“Büyükgöz’ün Sesi” Dergisi Bile Basılır!
Yorumlarımda başlığın içeriğini ve temasını genelde sona bırakırım. Bu sefer başa alacağım. Gebze Belediye Başkanı Zinnur Büyükgöz, 11 Aralık’taki basın toplantısında bir ara konu olarak diyor ki…

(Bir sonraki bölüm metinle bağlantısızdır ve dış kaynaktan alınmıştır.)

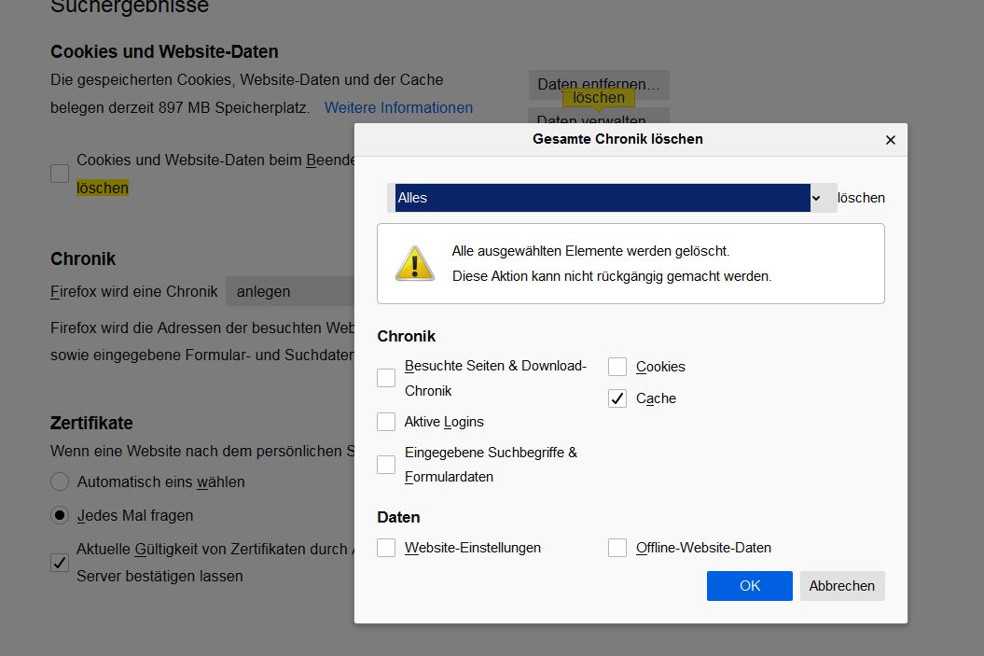Close the Gesamte Chronik löschen dialog
984x656 pixels.
[x=890, y=140]
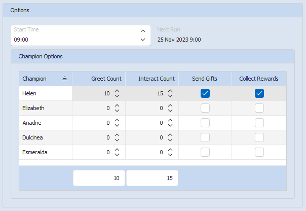306x211 pixels.
Task: Increase the Start Time with up chevron
Action: (143, 30)

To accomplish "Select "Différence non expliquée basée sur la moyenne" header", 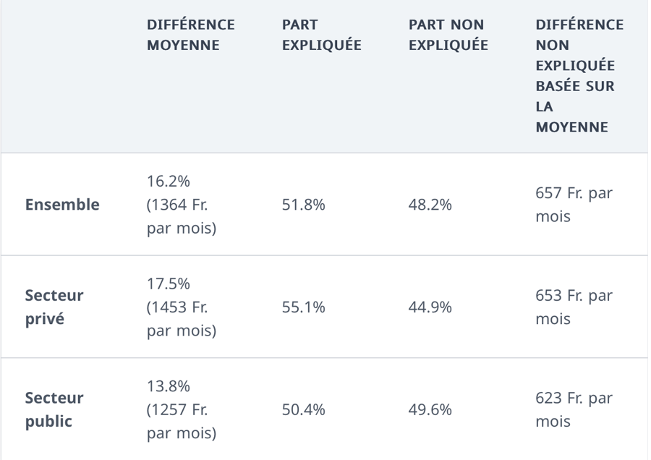I will 579,75.
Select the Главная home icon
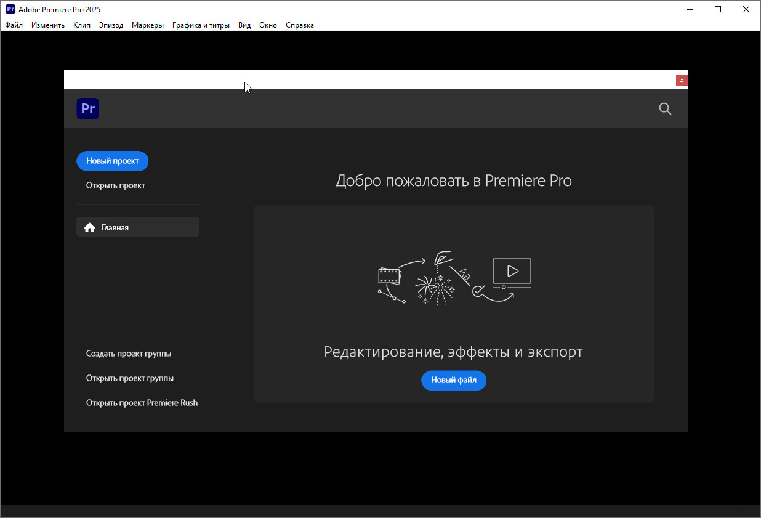 (90, 227)
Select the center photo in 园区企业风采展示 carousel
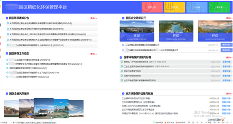 coord(44,107)
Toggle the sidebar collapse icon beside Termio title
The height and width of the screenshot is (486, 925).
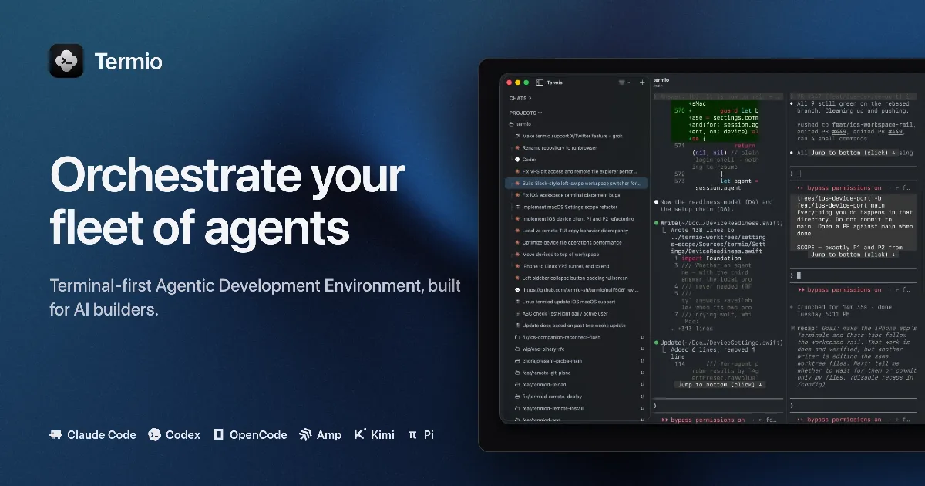540,83
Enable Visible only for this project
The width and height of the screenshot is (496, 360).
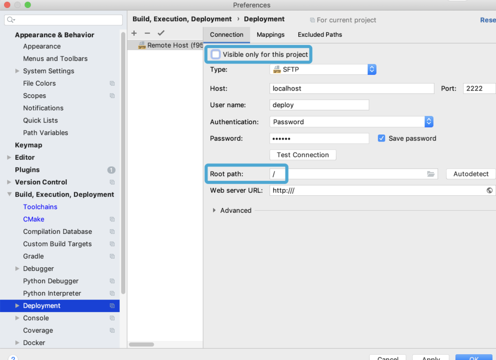pyautogui.click(x=216, y=54)
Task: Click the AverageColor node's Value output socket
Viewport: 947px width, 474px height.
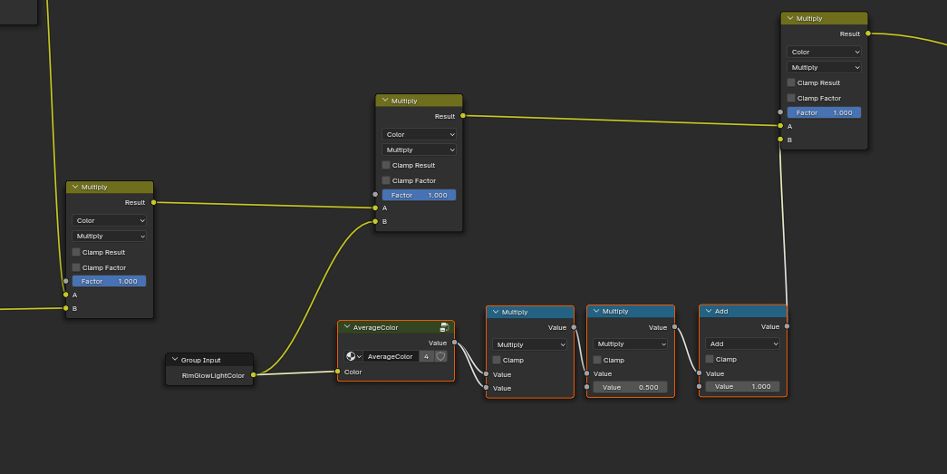Action: coord(454,343)
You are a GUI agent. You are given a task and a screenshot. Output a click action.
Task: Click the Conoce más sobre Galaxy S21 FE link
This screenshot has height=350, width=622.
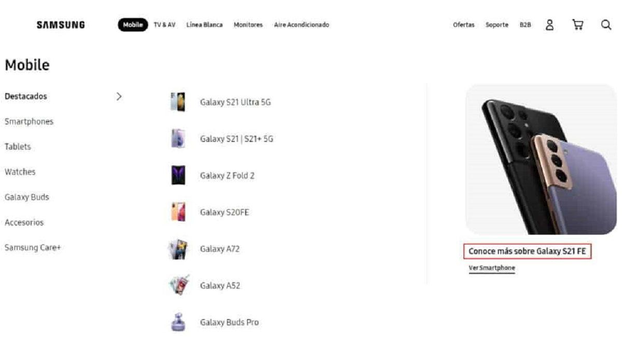[528, 251]
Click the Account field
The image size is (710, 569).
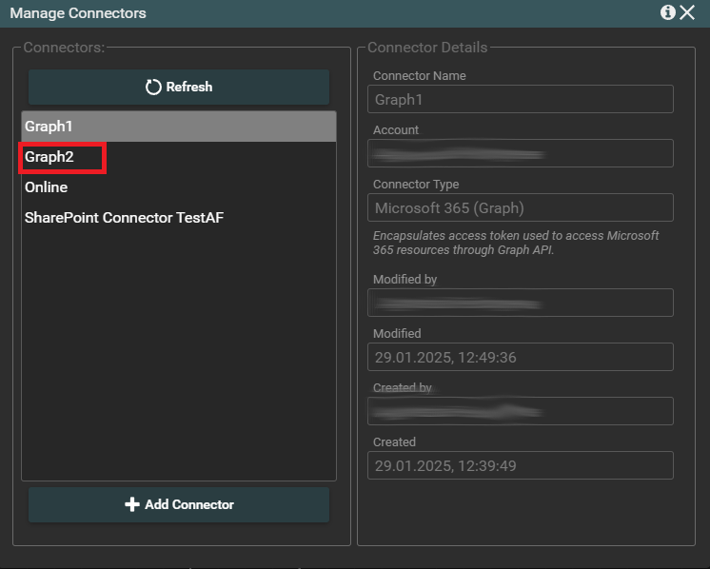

“Bilgilendirme, reklam, PR çalışmasında yetersiz kaldık. Halkımız, ‘18 park yaptınız, haberimiz yok. Başkaları en basit çalışmalarını duyuruyor’ diyor. Bu konuda bütçemiz kısıtlı. Ancak bundan sonra ağırlık vereceğiz. Çünkü maalesef sağduyulu değerlendirme yargısı toplumumuzda gelişmiş değil. Toplumumuz sadece duyup gördüklerine inanır hale gelmiş. Hâlbuki vatandaşın nihai bilgiye ulaşması için soru sorması lazım. Bir asparagas haber (Gebze EML yıkılıyor!) atılıyor ortaya ve herkes doğru imiş gibi yaygınlaştırıyor. Doğruluk payı sorgulanmıyor. Biz de bu konuda kısmen mutevazılığı bir tarafa bırakıp insanlara yaptıklarımızı anlatmak için çaba göstereceğiz.”
Çok ayrı bir yorum konusudur ama özetle; belediyelerin bulundukları kentin yerel basınının yaşaması için bütçesinden belli oranda bir maddi kaynağı ekseri ilan üzerinden aktarmasının yerel yönetimler yasasında yeri vardır.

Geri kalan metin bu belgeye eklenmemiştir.